Now, here’s how the taxation works under the new tax regime:
- No matter how long you hold them, the profits are treated as short-term capital gains. This implies that they are included in your overall income and are taxed based on the slab you belong to, similar to salary, rent, or FD interest.
- Equity funds enjoy special tax treatment (10% long-term capital gains after ₹1 lakh exemption). On the other hand, conservative hybrid funds are always taxed at the normal slab rate.
How does the Section 87A Rebate Apply?
If your total taxable income (including income from conservative hybrid funds) is ₹12 lakh or less, you can claim the rebate under Section 87A in FY2025-26. This rebate can reduce your tax liability to zero. That means you won’t be liable to pay tax.
For example, your salary, rent, or FD income is ₹9 lakh and you earn ₹80,000 from conservative hybrid funds, your total income will be ₹9.8 lakh.

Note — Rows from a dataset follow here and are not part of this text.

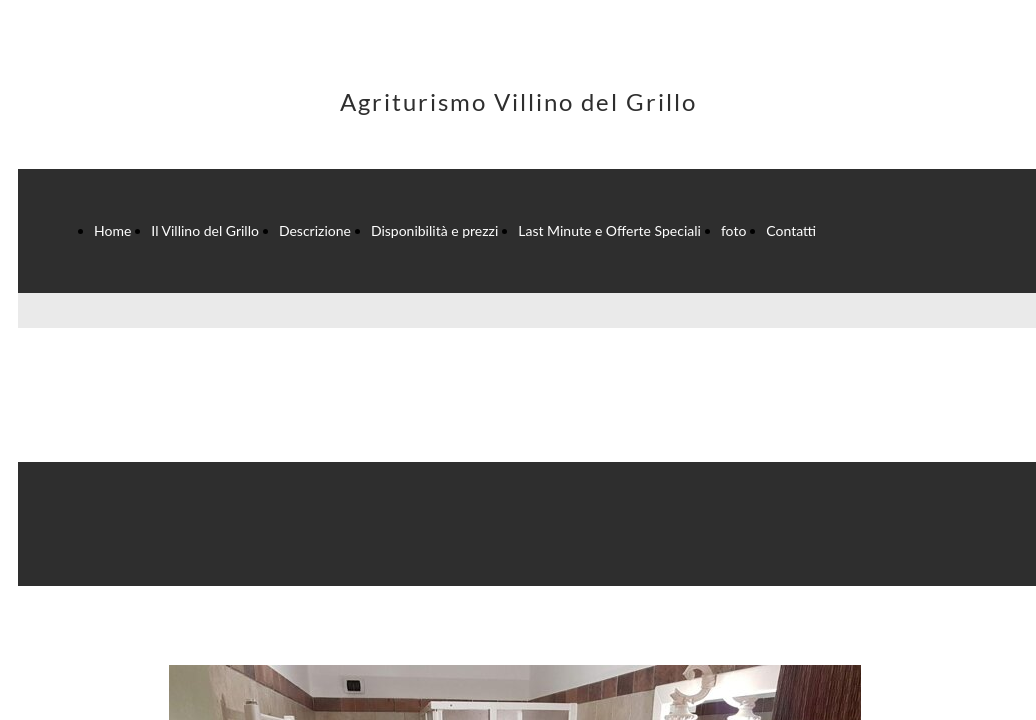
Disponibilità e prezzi (434, 230)
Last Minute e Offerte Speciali (609, 230)
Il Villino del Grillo (205, 230)
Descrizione (315, 230)
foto (733, 230)
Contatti (791, 230)
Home (112, 230)
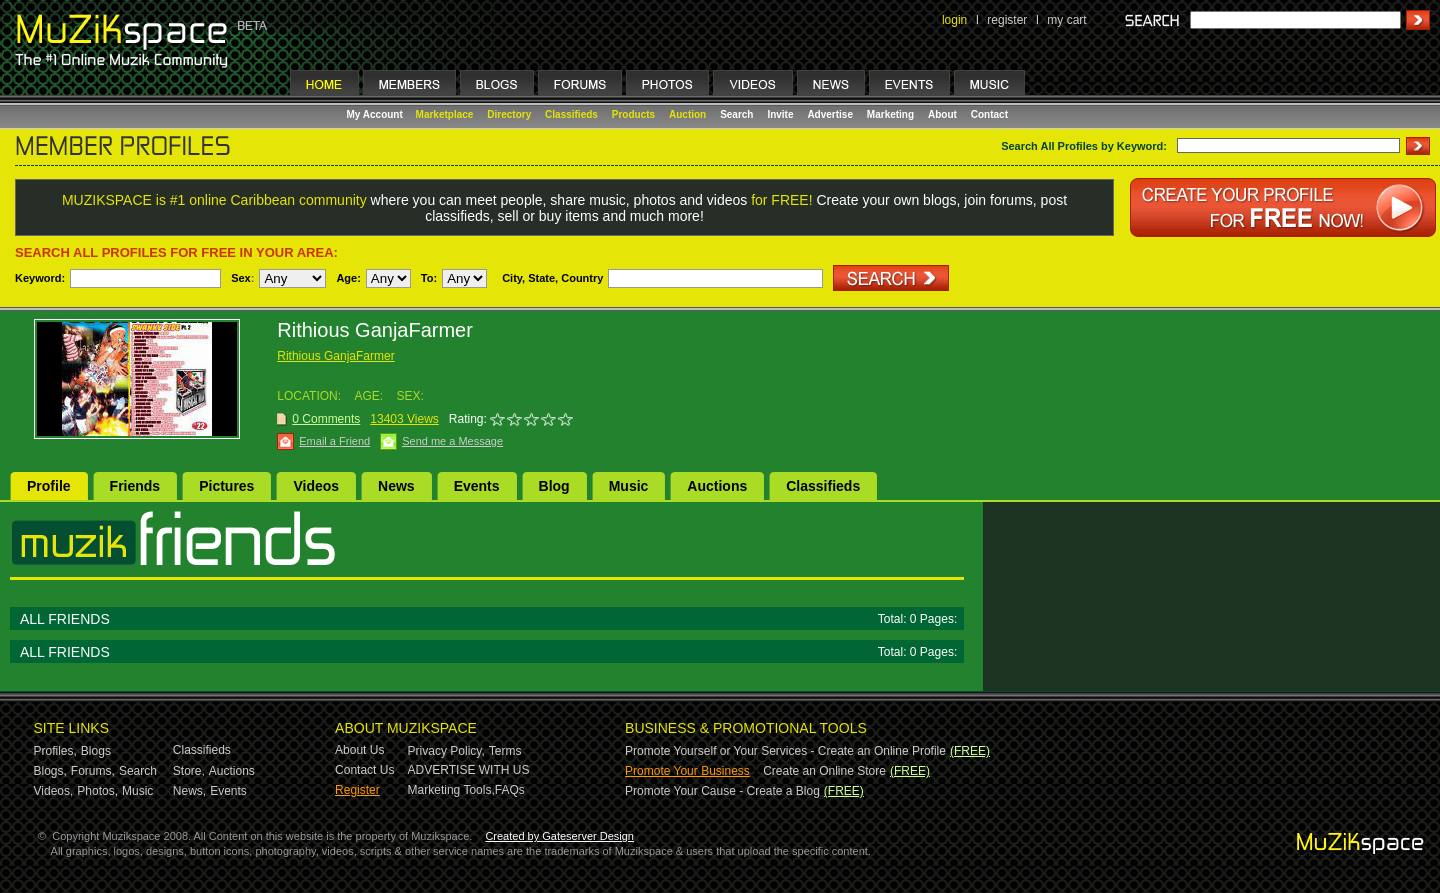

Therefore, it is less than ₹12 lakh; you can claim the 87A rebate and enjoy complete tax relief.
Recent Changes in Mutual Funds Taxation Rules
The taxation of mutual funds, particularly debt-oriented schemes such as conservative hybrid funds, has undergone a significant shift in recent budgets. Here are the details:
- Budget 2023: Any mutual fund where holding in equities was below 35% was considered a debt fund. Gains on these were taxed as short-term capital gains, at the slab rate, regardless of how long you held them.
- Budget 2024: From FY2025-26 onwards, if the debt portion is 65% or more, then the scheme’s gains are taxed at the slab rate, again regardless of the holding period.
- Conservative Hybrid Funds under SEBI Rules: Since these funds always have 75–90% in debt, they fall into this category automatically. This means the profits you earn will be taxed according to the income tax bracket you fall under.
Conclusion
If you are considering conservative hybrid funds, they can work well when you want most of your money in debt with a small portion in equity. For tax purposes, these funds are treated like debt funds, which means the returns you earn are taxed according to the income tax bracket you fall under.
Before you invest, think about how these funds fit into your overall financial and tax plan. By understanding income tax brackets, how debt funds are taxed, and provisions such as Section 87A, you can make better choices and avoid surprises when it’s time to file your taxes.